Linah Jebii Kilimo is a Kenyan politician who was an MP for Marakwet East constituency from 2002 to 2012. She first ventured into politics in 1997 by contesting the parliamentary seat on a KANU ticket, but lost to John Kiptoo Marrirmoi during the party primaries. She defected to Charity Ngilu's SDP but her campaign didn't gather sufficient momentum because of KANU's dominance in the region. However, she managed to unseat Marrirmoi in the 2002 general elections on a NARC ticket.

In 2005, she opposed the Constitutional Referendum, a de facto vote of no confidence in the Kibaki government. When the Government lost the referendum vote, she was removed from the Cabinet alongside high-profile politicians such as Raila Odinga and Kalonzo Musyoka.

The defeat of the Government marked the birth of Orange Democratic Movement (ODM), the largest political party (as at 2013 general elections). She was reluctant to join the newly formed party (ODM) possibly because of her experience in the way party nominations are conducted.

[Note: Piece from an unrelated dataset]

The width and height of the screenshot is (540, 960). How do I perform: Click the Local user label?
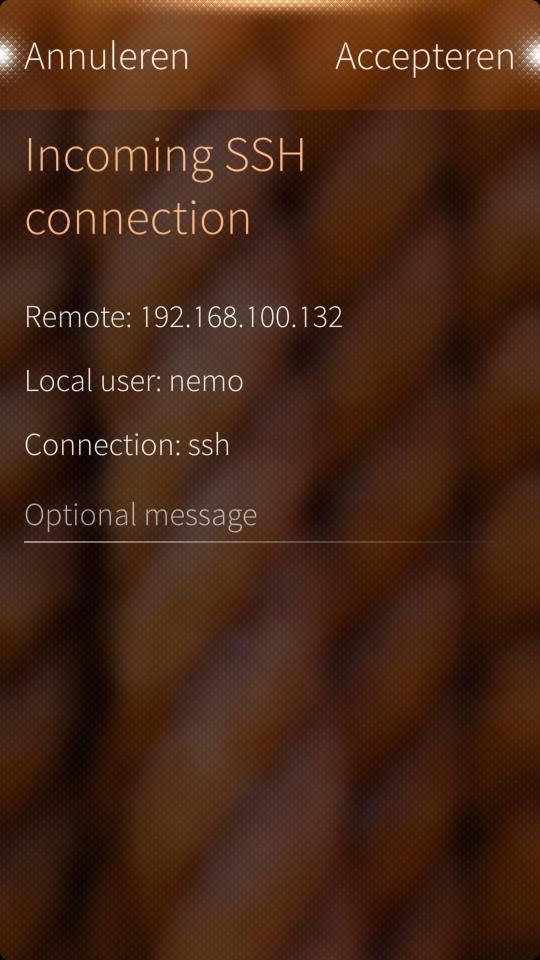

Indeed, in 2007 she defended her seat on a KENDA ticket, thus avoiding any party nominations.

2007 General Election Results
| Candidate | Party | Number of Votes |
| Linah Jebii Kilimo | KENDA | 9,206 |
| Sammy Kiprotich Tangus | ODM | 7,418 |
| Charles Kimutai Yano | ODM-K | 6,344 |

2013 General Election Results
| Candidate | Party | Number of Votes |
| David Kangogo Bowen | URP | 11,599 |
| Linah Jebii Kilimo | TNA | 9,195 |
| Sammy Kiprotich Tangus | KNC | 3,272 |
| Other candidates |  | 850 |

== Major Achievements ==
1. Marakwet-Pokot Peace Deal. Kilimo was one of the regional leaders who brokered the Marakwet-Pokot peace deal, popularly known as the Kolowa Declaration. The Marakwet and Pokot ethnic groups were in a bitter war between 1991 and 2001 over cattle rustling. Thousands of people died as a result of fighting. The war was hardly reported in the mainstream media possibly because of government censorship. In 2002, Kilimo brokered a peace deal, which ended the fighting. Sporadic attacks still occur, but they are not as deadly as those of 1990's.
2. Tarmac Road. Kilimo used her influence in government to tarmac the Kapsowar-Chesoi-Tirap road. The road between Chesoi and Embobut was virtually impassable since independence. However, the election of Kilimo brought new changes to the region. It is now possible for public service vehicles to operate between Embobut and Kapsowar.
3. Electric Grid Expansion. During Kilimo's tenure, the national grid was extended from Kapsowar to Tirap. The Chesegon region was also connected to the Turkwel-Eldoret power grid.
4. Reduction in Female Genital Mutilation Cases. Kilimo has been instrumental in eradicating female genital mutilation. She brought the issue to the national limelight during her first term as an MP. Her stance on the issue backfired immediately in her village because the practice is still considered sacred. She had to backtrack in order to save her political career. In spite of this setback, she has managed to influence many families who would have otherwise allowed their daughters to be circumcised.